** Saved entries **
........

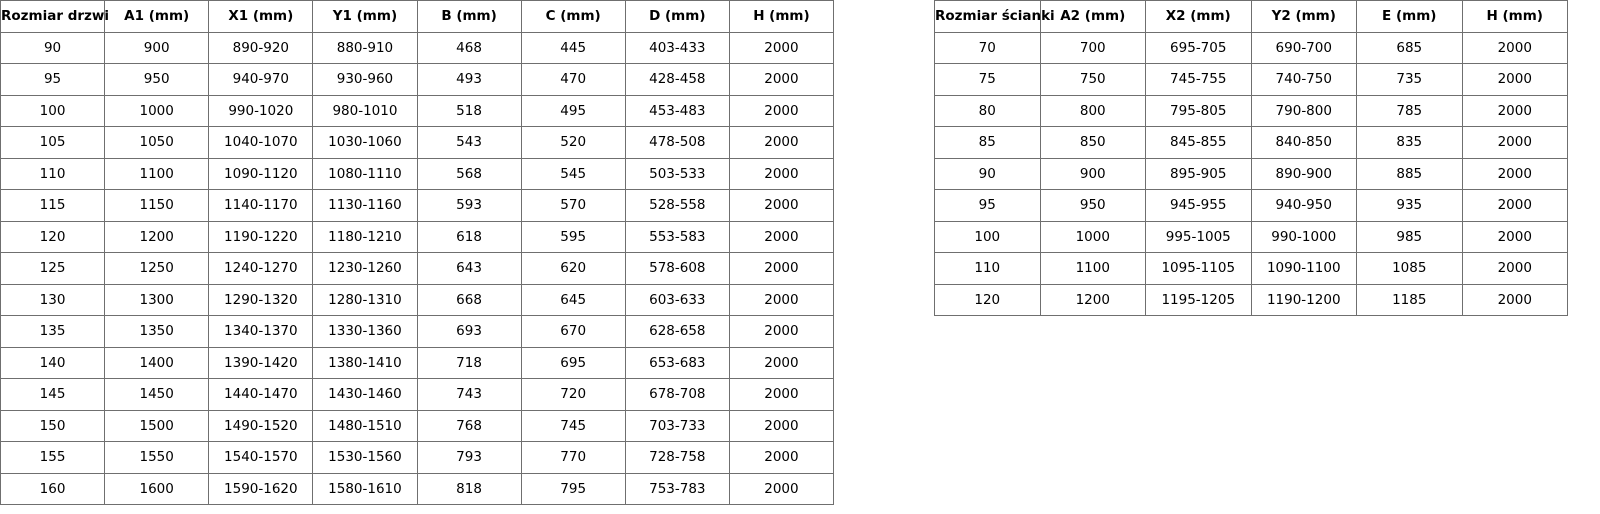 The height and width of the screenshot is (514, 1600). What do you see at coordinates (677, 332) in the screenshot?
I see `table-cell: 628-658` at bounding box center [677, 332].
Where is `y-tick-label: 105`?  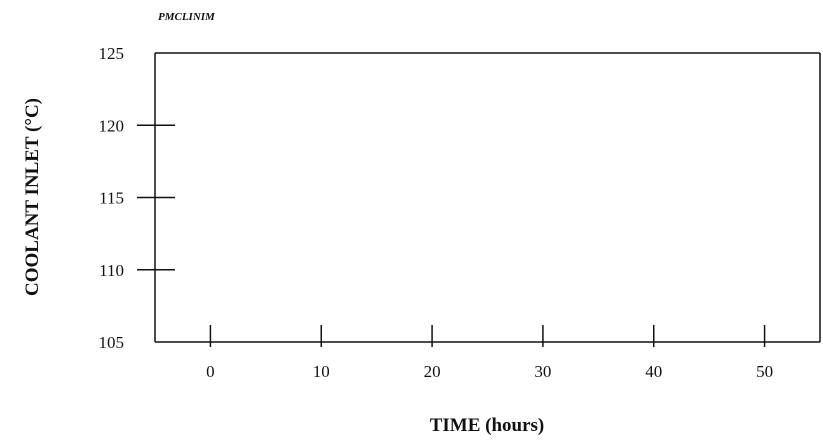 y-tick-label: 105 is located at coordinates (112, 342).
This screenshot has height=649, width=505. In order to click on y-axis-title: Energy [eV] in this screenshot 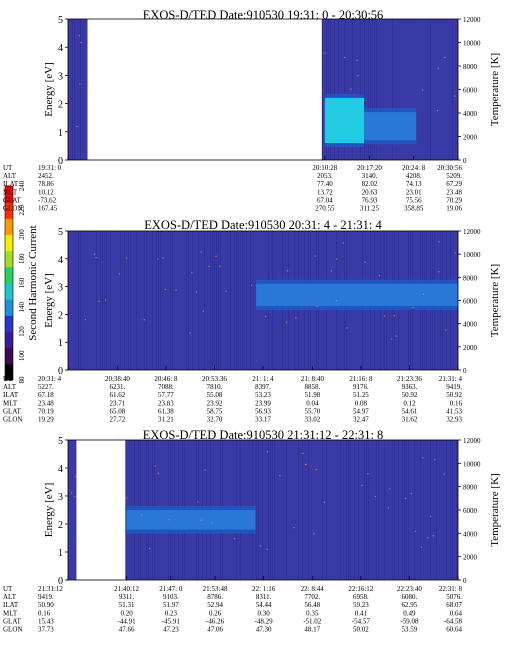, I will do `click(49, 510)`.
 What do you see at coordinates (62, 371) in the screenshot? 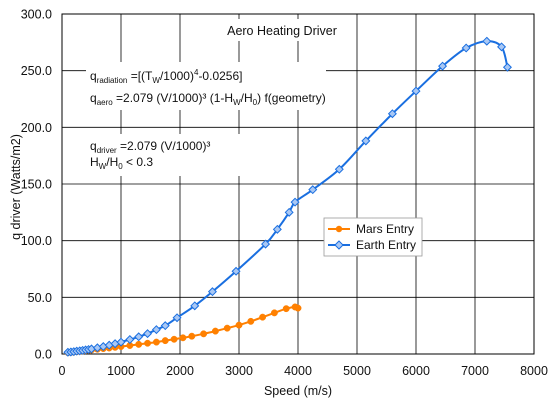
I see `x-tick-label: 0` at bounding box center [62, 371].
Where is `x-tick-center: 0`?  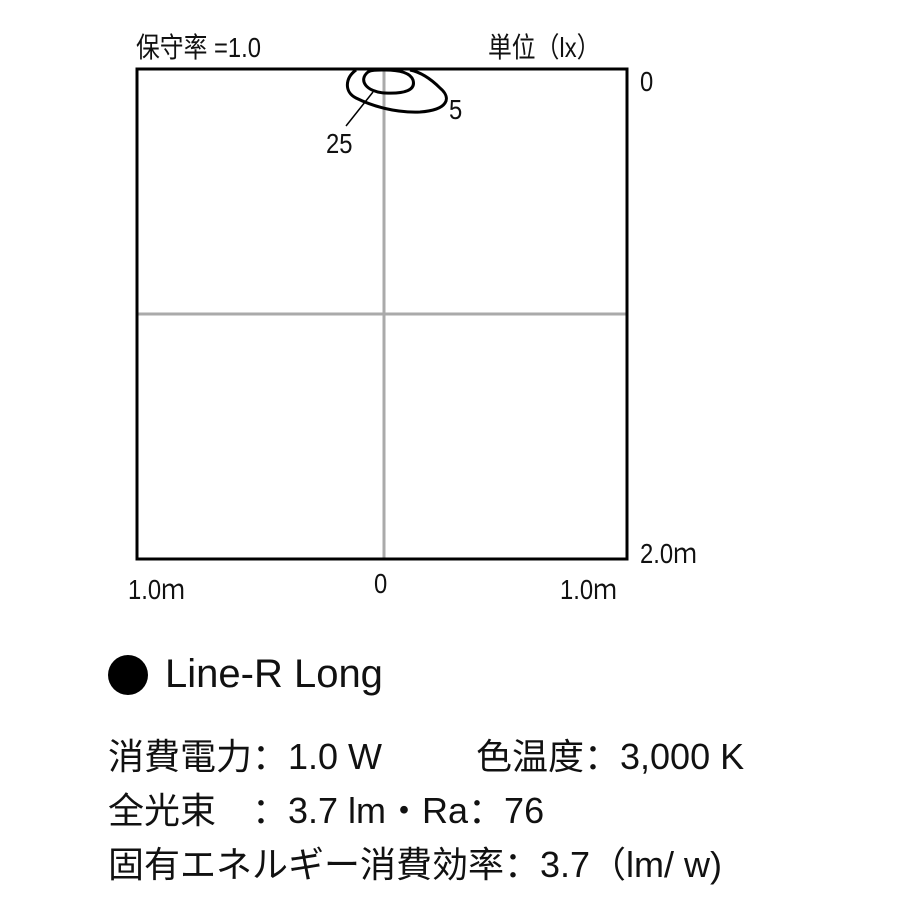
x-tick-center: 0 is located at coordinates (381, 584).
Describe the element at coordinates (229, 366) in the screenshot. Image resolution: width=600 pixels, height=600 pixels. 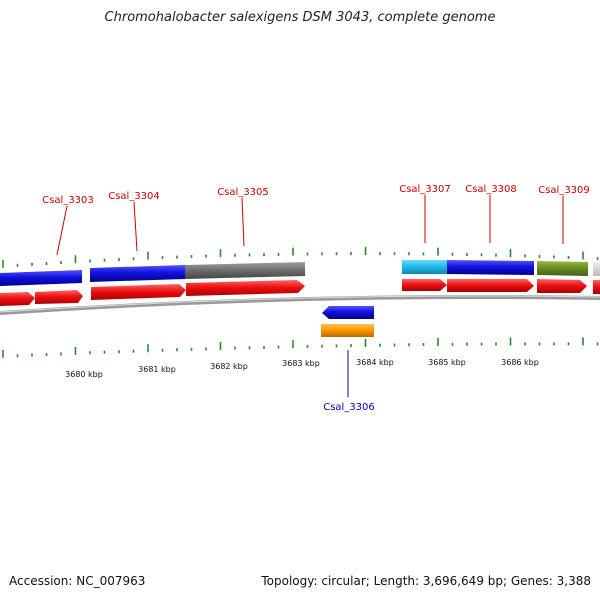
I see `axis-tick-label: 3682 kbp` at that location.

........

** PROBLEM TO SOLVE **
Starting at the line that has "Describe the element" and continuing through the end of the saved entries, put those rows into a numbered list with blank lines skipped. Leave the pictures out.

** RESULT OF THIS TASK **
1. Describe the element at coordinates (229, 366) in the screenshot. Image resolution: width=600 pixels, height=600 pixels. 
2. I see `axis-tick-label: 3682 kbp` at that location.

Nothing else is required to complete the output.